_Exercice 1_
Dans le listing, recopiez les lignes comprises entre celle qui contient « will pyautogui.click(x=47, y=323). » et la fin du listing, bornes incluses, en substituant « toggle » à « checkbox » sans rien changer d'autre.

_Extrait présenté_
Et il était chanceux avec ça. A peine installé à la compagnie qu'il apprend, je ne sais comment, que des fellaghas étaient cachés dans une grotte proche de LOUDALOUZE. Son sang n'a fait qu'un tour et aussitôt un convoi a été organisé pour s'y rendre. Je ne sais s'il était encore sur son secteur, la SAS n'en faisant pas partie, mais il pouvait toujours invoquer un droit de suite. Comme il fallait faire vite, avec un résultat positif, tout était possible. Au besoin, il aurait fait son mea-culpa et été pardonné.

_Exercice 2_
Indiquez si chacune des affirmations suivantes s'accorde avec l'extrait sur les fellaghas de la grotte, en citant les mots décisifs du texte. (a) Les fellaghas se cachaient dans une grotte proche de LOUDALOUZE. (b) Le narrateur sait comment la présence des fellaghas a été apprise. (c) La SAS faisait partie du secteur.

_Jeu de données_
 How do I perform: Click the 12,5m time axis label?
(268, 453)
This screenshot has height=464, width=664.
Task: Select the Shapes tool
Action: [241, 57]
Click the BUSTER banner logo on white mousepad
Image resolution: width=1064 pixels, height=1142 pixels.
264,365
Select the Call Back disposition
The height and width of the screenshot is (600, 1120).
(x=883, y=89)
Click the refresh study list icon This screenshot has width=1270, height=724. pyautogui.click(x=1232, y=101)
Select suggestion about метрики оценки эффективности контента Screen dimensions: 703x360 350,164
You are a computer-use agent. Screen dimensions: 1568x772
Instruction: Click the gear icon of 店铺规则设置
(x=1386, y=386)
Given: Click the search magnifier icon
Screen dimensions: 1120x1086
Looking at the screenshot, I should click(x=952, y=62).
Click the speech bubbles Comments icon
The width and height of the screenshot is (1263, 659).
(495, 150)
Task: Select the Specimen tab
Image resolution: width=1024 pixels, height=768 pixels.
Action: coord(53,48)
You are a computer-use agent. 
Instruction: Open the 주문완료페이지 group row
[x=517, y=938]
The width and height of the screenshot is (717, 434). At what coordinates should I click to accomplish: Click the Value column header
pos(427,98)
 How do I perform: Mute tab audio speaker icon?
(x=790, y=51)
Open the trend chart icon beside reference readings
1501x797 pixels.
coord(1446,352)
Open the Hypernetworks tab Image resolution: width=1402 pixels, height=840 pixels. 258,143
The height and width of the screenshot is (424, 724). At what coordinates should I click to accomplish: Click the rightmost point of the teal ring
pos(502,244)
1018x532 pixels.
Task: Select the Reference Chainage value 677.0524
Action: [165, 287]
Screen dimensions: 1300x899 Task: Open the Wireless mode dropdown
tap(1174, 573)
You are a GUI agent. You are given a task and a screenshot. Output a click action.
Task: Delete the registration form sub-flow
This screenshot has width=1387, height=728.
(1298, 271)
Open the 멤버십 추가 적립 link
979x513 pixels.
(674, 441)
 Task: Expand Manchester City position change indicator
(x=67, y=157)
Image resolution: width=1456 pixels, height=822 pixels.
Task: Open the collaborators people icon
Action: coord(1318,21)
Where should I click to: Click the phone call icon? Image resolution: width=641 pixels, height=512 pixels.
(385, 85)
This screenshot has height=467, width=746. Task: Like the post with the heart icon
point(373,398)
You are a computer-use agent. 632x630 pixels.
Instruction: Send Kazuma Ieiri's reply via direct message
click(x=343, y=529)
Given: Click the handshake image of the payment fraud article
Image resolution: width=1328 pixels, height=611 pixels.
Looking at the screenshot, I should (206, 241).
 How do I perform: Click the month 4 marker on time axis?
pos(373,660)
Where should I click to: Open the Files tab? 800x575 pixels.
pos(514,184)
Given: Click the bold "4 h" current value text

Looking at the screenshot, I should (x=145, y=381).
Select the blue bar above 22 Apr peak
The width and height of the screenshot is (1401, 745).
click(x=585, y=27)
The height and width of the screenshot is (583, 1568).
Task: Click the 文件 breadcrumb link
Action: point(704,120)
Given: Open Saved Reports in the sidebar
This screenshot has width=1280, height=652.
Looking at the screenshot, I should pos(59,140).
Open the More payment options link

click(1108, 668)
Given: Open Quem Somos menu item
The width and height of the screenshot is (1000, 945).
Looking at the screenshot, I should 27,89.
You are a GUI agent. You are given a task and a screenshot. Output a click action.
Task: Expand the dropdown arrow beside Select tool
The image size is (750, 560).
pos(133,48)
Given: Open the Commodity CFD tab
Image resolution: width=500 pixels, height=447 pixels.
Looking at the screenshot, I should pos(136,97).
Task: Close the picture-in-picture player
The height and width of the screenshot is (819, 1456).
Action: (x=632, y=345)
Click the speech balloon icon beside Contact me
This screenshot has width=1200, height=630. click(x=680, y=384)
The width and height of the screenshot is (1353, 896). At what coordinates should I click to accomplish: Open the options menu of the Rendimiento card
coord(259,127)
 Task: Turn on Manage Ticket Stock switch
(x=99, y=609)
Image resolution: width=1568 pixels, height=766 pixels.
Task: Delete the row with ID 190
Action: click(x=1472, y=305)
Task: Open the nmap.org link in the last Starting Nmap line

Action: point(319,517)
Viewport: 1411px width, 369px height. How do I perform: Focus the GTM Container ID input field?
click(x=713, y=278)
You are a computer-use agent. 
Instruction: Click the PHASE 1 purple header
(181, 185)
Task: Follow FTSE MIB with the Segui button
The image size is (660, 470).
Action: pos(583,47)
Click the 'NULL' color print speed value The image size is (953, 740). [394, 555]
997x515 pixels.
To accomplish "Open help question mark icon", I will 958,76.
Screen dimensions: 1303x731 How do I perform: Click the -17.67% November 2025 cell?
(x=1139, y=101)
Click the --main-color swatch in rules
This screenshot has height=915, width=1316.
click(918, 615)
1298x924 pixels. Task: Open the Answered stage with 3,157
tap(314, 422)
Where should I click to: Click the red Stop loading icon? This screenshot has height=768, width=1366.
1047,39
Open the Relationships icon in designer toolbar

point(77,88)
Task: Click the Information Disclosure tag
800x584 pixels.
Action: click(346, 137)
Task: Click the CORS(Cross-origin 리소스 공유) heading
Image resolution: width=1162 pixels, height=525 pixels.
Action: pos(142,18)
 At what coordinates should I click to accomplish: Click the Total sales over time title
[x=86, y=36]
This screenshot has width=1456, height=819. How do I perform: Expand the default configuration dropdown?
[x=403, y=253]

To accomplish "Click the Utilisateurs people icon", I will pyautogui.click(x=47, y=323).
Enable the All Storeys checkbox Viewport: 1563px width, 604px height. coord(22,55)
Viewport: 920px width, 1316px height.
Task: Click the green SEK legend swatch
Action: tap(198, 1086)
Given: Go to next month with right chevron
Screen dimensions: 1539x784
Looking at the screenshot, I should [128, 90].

_Corrigé complet 1_
To accomplish "Click the Utilisateurs people icon", I will pyautogui.click(x=47, y=323).
Enable the All Storeys toggle Viewport: 1563px width, 604px height. coord(22,55)
Viewport: 920px width, 1316px height.
Task: Click the green SEK legend swatch
Action: tap(198, 1086)
Given: Go to next month with right chevron
Screen dimensions: 1539x784
Looking at the screenshot, I should [128, 90].

_Corrigé complet 2_
(a) Oui : « des fellaghas étaient cachés dans une grotte proche de LOUDALOUZE ».
(b) Non : « je ne sais comment ».
(c) Non : « la SAS n'en faisant pas partie ».